Role: domaincontroller_master

Comment 1 Johannes Keiser

2018-10-10 18:38:44 CEST

Reported again: Version: 4.3-0 errata28 (Neustadt)

Internal server error during "setup/check/credentials (wizard)".
Request: setup/check/credentials (wizard)

Traceback (most recent call last):
  File "%PY2.7%/univention/management/console/base.py", line 253, in execute
    function.__func__(self, request, *args, **kwargs)
  File "%PY2.7%/univention/management/console/modules/decorators.py", line 318, in _response
    result = _multi_response(self, request)
  File "%PY2.7%/univention/management/console/modules/decorators.py", line 192, in _response
    return function(self, request)
  File "%PY2.7%/univention/management/console/modules/decorators.py", line 440, in _response
    return list(function(self, iterator, *nones))
  File "%PY2.7%/univention/management/console/modules/decorators.py", line 286, in _fake_func
    yield function(self, *args)
  File "%PY2.7%/univention/management/console/modules/setup/__init__.py", line 780, in check_credentials
    domain = util.check_credentials_ad(nameserver, address, username, password)
  File "%PY2.7%/univention/management/console/modules/setup/util.py", line 1199, in check_credentials_ad
    check_ad_account(ad_domain_info, username, password)
  File "%PY2.7%/univention/lib/admember.py", line 278, in check_ad_account
    lo_ad.lo.sasl_interactive_bind_s("", auth)
  File "/usr/lib/python2.7/dist-packages/ldap/ldapobject.py", line 962, in sasl_interactive_bind_s
    res = self._apply_method_s(SimpleLDAPObject.sasl_interactive_bind_s,*args,**kwargs)
  File "/usr/lib/python2.7/dist-packages/ldap/ldapobject.py", line 931, in _apply_method_s
    return func(self,*args,**kwargs)
  File "/usr/lib/python2.7/dist-packages/ldap/ldapobject.py", line 244, in sasl_interactive_bind_s
    return self._ldap_call(self._l.sasl_interactive_bind_s,who,auth,RequestControlTuples(serverctrls),RequestControlTuples(clientctrls),sasl_flags)
  File "/usr/lib/python2.7/dist-packages/ldap/ldapobject.py", line 106, in _ldap_call
    result = func(*args,**kwargs)
LOCAL_ERROR: {'info': 'SASL(-1): generic failure: GSSAPI Error: Unspecified GSS failure.  Minor code may provide more information (Clock skew too great)', 'desc': 'Local error'}

Role: None

Comment 2 Ingo Steuwer

2021-05-14 15:13:14 CEST

This issue has been filed against UCS 4.3.
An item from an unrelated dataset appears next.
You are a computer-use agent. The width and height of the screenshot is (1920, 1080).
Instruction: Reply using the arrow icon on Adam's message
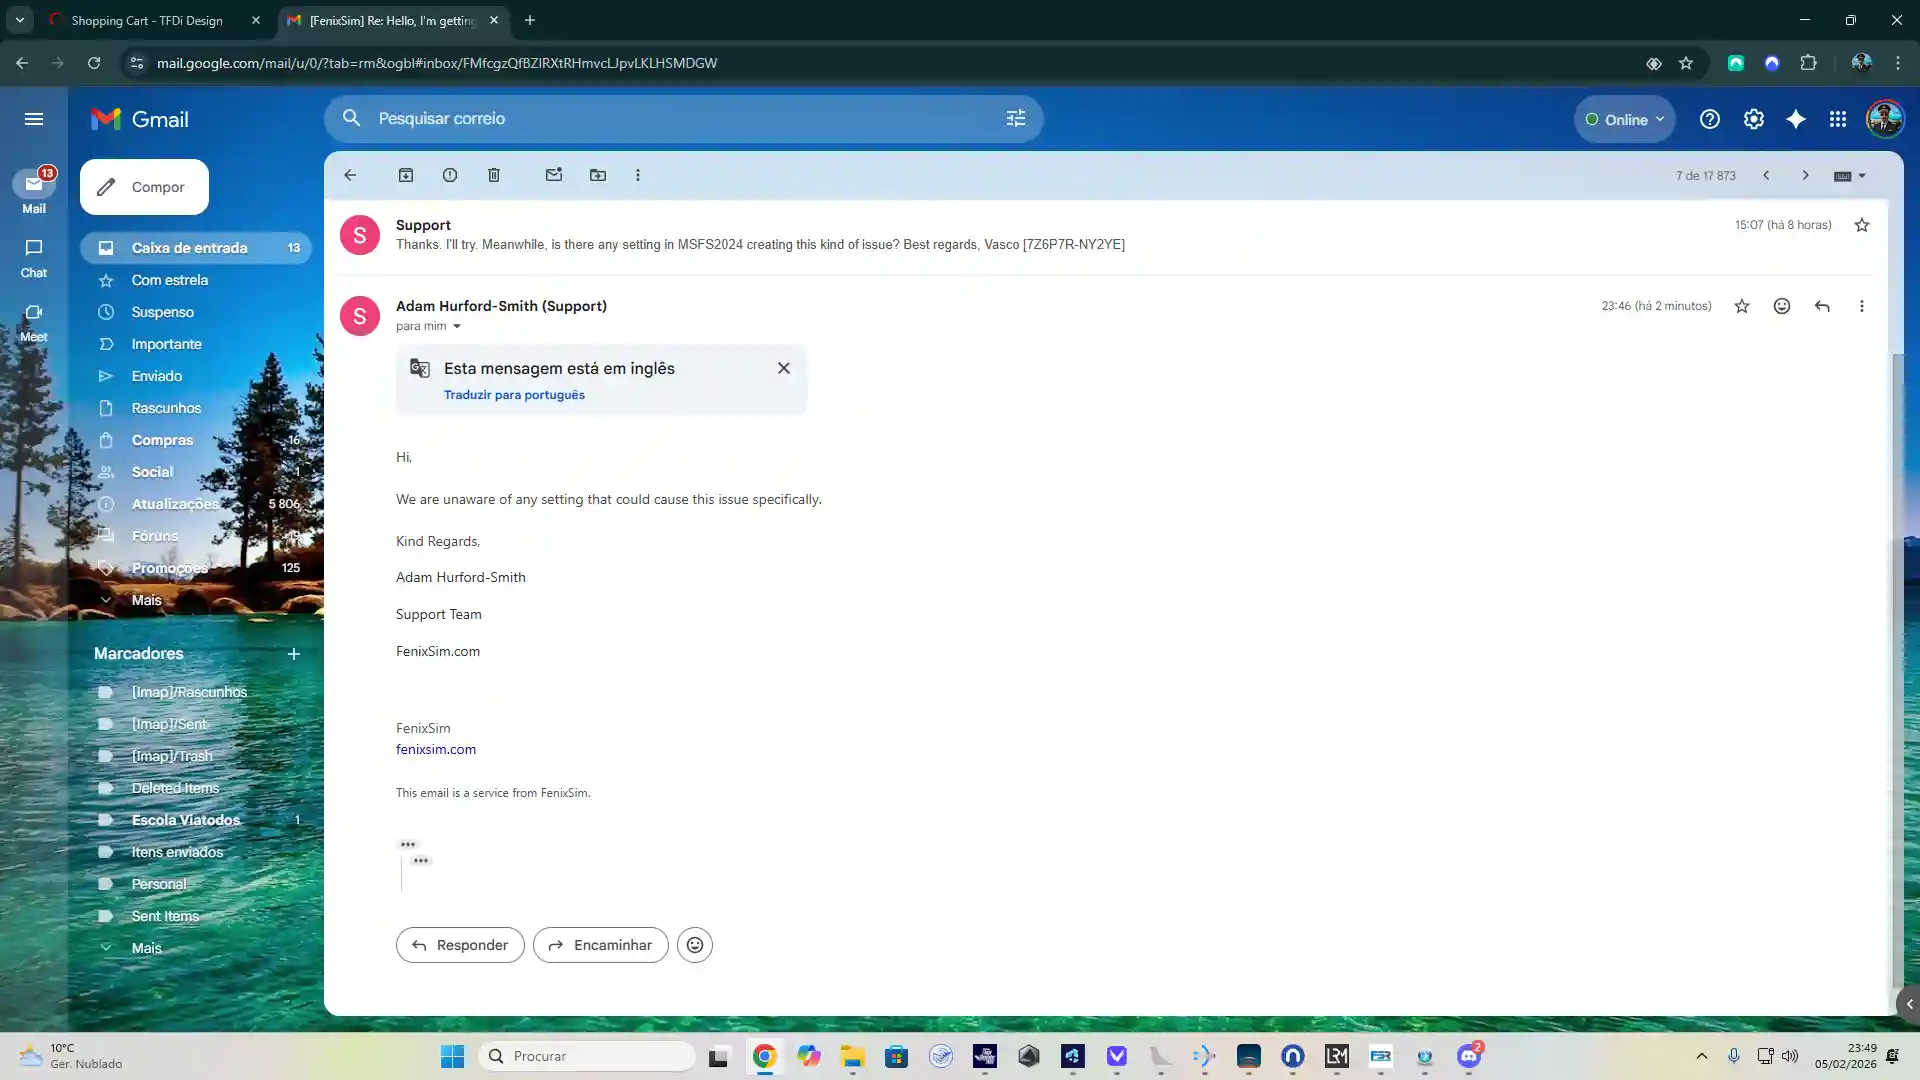click(1822, 306)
UCS 4.3 is out of maintenance and many UCS components have changed in later releases. Thus, this issue is now being closed.

If this issue still occurs in newer UCS versions, please use "Clone this bug" or reopen it and update the UCS version. In this case please provide detailed information on how this issue is affecting you.